### Given data ###
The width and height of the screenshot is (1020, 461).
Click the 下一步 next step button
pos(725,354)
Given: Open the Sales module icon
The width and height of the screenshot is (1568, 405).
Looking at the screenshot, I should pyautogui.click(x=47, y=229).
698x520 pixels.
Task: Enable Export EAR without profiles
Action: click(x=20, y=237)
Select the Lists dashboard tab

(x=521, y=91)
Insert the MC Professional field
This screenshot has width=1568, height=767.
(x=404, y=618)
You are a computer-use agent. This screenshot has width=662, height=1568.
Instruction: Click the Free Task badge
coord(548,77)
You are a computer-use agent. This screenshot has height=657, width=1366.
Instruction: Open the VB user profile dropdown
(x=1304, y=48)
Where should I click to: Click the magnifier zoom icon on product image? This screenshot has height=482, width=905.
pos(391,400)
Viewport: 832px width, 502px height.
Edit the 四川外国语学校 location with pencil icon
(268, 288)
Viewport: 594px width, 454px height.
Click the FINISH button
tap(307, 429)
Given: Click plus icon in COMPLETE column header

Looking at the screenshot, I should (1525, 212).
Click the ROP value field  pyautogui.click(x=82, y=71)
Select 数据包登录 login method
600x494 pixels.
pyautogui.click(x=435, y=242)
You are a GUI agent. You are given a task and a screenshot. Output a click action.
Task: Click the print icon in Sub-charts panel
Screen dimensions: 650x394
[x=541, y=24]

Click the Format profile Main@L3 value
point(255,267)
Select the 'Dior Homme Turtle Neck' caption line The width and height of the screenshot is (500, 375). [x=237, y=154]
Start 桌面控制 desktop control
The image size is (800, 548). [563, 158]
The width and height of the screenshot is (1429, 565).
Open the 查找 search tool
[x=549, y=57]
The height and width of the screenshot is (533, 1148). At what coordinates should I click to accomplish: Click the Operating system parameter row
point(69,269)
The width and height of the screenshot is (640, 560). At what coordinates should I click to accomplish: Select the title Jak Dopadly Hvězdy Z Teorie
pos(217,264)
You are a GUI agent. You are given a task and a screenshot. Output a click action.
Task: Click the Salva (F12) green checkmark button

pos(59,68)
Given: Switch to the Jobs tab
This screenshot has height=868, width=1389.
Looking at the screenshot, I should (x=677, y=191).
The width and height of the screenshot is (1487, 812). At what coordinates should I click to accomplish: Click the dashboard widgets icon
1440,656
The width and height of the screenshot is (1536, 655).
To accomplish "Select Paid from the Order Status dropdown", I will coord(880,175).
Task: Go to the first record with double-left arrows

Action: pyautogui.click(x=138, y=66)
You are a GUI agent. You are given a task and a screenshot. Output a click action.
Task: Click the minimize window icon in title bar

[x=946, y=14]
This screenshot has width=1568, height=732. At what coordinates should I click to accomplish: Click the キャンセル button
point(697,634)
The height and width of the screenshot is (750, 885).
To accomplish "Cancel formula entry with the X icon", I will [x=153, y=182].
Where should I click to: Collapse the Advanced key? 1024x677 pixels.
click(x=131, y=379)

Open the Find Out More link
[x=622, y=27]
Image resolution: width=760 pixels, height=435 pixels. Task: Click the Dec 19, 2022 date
###
= Exercise =
Read the data above. Pull out each line in which the string "computer" appears.

= Output of the task =
You are a computer-use agent. This screenshot has width=662, height=1568.
You are a computer-use agent. This screenshot has height=657, width=1366.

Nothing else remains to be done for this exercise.